Pierwszym singlowym zwiastunem powrotu Archive na muzyczny
rynek był niemal ośmiominutowy „Remains Of Nothing”, stworzony przez zespół we
współpracy z Emmą Richardson i Russellem Mardsenem z Band Of Skulls. Kompozycja
to dowód na niekończącą się inwencję twórczą muzyków – jej poszczególne akty
pełne są eksperymentów i nowych pomysłów aranżacyjnych. To zaśpiewana przez
Dave’a Pena historia o dążeniu współczesnego świata do samozagłady,
przepełniona mrokiem i niepokojem.

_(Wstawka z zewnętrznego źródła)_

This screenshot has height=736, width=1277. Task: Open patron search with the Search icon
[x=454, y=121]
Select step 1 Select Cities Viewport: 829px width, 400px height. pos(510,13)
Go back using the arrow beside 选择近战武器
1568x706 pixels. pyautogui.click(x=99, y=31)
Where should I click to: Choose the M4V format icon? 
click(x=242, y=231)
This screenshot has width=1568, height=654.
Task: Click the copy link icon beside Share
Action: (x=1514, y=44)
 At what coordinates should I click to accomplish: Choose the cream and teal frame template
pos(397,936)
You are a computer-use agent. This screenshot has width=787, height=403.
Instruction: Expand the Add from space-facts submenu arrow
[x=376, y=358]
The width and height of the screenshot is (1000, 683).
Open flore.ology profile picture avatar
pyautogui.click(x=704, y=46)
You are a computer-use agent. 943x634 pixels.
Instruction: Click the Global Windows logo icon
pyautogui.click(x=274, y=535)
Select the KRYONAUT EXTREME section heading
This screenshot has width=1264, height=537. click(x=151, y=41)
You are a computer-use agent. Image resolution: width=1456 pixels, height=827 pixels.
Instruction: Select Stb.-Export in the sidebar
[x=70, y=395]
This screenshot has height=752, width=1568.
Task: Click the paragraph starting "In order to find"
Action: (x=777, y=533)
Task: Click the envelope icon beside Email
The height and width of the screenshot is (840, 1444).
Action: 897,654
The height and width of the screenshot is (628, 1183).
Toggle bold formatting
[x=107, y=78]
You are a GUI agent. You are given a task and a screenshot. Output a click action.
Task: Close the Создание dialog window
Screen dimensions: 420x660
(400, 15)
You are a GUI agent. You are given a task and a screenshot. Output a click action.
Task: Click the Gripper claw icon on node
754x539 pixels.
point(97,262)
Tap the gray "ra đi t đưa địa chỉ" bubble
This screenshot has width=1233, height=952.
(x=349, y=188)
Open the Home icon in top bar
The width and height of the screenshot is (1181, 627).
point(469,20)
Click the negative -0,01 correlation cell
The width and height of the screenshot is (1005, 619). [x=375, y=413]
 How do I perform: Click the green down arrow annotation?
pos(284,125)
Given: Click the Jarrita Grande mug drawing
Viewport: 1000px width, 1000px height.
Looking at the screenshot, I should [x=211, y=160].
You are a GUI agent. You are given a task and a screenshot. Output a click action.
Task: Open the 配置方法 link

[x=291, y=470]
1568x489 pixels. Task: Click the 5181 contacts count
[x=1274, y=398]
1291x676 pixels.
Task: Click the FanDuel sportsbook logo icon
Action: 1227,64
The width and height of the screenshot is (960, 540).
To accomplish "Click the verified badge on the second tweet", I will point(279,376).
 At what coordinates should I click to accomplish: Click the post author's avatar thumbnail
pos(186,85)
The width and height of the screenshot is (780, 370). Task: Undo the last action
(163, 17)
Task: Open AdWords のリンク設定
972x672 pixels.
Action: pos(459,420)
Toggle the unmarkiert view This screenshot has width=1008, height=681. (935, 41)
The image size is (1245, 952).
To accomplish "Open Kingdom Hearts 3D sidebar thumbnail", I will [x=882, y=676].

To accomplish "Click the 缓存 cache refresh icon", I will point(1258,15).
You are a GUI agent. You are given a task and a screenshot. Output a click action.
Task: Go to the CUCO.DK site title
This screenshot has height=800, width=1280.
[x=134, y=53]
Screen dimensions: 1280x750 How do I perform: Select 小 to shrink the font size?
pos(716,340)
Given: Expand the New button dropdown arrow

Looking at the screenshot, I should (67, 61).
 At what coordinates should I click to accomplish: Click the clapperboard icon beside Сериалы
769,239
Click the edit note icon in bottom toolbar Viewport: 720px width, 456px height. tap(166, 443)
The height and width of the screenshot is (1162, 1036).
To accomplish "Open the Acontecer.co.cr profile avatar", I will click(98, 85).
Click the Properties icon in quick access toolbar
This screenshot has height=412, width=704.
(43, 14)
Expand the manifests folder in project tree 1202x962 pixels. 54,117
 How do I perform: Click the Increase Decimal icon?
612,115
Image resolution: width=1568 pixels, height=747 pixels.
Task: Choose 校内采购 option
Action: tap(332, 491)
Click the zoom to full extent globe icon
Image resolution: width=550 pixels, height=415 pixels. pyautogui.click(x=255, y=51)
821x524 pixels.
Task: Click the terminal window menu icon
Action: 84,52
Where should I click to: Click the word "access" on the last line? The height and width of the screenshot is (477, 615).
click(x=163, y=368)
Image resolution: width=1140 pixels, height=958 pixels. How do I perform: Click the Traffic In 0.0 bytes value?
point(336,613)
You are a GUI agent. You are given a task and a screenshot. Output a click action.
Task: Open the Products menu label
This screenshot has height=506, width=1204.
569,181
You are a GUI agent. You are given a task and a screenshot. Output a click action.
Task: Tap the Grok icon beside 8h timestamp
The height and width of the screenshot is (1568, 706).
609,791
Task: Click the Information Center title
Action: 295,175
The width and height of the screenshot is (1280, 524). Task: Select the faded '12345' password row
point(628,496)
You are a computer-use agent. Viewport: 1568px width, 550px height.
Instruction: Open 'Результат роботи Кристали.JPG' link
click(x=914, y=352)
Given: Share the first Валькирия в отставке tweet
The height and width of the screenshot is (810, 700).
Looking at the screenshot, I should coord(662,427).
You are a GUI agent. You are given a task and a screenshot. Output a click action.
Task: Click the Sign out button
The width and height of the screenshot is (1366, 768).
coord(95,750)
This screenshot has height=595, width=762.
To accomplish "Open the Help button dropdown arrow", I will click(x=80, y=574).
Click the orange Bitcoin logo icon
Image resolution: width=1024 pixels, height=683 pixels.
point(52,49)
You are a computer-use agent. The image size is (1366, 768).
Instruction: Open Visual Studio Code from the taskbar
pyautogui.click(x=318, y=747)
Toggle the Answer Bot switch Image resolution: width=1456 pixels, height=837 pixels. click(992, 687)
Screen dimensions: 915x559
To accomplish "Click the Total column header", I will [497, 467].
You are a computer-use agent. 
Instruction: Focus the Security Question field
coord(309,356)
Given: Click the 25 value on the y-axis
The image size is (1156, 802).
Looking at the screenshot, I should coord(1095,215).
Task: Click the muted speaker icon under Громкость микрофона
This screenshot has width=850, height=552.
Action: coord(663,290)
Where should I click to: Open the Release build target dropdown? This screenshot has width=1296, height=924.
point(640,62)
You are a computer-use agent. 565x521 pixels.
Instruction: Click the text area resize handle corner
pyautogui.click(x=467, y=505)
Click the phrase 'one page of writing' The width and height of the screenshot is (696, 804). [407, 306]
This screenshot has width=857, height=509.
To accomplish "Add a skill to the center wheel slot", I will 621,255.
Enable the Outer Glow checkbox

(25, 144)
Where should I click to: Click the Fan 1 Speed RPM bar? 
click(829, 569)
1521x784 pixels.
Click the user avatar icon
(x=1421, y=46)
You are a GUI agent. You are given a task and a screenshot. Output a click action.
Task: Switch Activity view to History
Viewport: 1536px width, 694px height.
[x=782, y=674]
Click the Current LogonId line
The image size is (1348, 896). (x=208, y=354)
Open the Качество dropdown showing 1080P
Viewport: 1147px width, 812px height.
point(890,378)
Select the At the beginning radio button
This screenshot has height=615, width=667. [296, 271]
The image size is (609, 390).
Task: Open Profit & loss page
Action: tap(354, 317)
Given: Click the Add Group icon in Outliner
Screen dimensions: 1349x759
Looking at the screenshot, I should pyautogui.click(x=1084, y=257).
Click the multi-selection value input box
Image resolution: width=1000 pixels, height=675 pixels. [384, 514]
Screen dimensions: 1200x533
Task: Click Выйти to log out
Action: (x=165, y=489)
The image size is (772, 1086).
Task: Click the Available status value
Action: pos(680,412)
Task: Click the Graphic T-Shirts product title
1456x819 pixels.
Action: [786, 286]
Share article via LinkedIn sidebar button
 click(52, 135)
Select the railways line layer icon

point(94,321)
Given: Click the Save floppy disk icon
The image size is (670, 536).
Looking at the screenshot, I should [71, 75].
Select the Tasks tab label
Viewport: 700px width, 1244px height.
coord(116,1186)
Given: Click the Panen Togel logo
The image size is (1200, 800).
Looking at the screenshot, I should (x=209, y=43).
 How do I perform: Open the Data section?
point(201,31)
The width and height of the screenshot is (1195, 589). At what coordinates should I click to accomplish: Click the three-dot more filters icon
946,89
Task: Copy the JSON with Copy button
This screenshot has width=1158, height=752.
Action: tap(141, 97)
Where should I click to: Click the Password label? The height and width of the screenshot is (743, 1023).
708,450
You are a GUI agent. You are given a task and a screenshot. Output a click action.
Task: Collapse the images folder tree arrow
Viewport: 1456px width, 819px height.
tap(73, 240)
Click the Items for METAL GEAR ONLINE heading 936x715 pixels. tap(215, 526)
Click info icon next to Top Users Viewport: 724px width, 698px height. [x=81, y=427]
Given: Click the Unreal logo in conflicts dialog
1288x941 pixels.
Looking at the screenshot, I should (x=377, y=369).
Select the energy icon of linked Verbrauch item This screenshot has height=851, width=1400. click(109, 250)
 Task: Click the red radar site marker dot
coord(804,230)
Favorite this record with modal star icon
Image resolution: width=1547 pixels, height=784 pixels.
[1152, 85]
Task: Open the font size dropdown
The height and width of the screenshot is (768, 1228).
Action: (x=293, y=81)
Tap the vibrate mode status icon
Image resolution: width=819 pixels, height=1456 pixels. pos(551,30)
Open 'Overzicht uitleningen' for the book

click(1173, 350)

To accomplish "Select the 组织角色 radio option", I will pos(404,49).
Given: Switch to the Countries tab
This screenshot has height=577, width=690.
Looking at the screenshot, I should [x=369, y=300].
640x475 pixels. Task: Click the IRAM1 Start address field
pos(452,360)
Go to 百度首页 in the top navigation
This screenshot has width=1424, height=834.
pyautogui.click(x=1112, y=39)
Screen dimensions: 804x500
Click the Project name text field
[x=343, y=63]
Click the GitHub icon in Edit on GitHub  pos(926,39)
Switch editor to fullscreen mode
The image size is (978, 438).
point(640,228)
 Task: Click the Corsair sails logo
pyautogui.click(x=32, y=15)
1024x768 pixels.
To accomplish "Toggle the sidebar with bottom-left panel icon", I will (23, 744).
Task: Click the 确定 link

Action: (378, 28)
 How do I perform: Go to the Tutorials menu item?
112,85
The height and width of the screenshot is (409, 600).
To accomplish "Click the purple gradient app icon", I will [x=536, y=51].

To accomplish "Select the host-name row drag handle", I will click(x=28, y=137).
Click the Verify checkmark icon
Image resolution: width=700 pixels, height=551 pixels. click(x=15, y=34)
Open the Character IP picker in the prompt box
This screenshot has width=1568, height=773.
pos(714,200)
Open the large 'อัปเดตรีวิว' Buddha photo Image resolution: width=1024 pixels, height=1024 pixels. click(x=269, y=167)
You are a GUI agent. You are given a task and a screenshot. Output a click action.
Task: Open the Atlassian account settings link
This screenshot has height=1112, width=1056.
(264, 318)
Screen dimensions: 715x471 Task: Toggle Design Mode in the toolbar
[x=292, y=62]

Dave śpiewa tu falsetem, podejmując się z
sukcesem nowego wokalnego wyzwania.
„Erase” to klasyczna elektroniczna propozycja Archive, oparta
na stopniowym budowaniu napięcia poprzez klawiszowe zapętlenia, hipnotyzujące
słuchacza, chwilami wręcz zachęcające do tańca. Świetnie odnajduje się tutaj
wokalnie Pollard Berrier. Reprezentatywnym dla stylu kolektywu pod kątem
balladowym jest zaś urzekający delikatnością fortepianowy „Falling”. To pełen
nadziei utwór podkreślający siłę, którą dostarcza człowiekowi miłość.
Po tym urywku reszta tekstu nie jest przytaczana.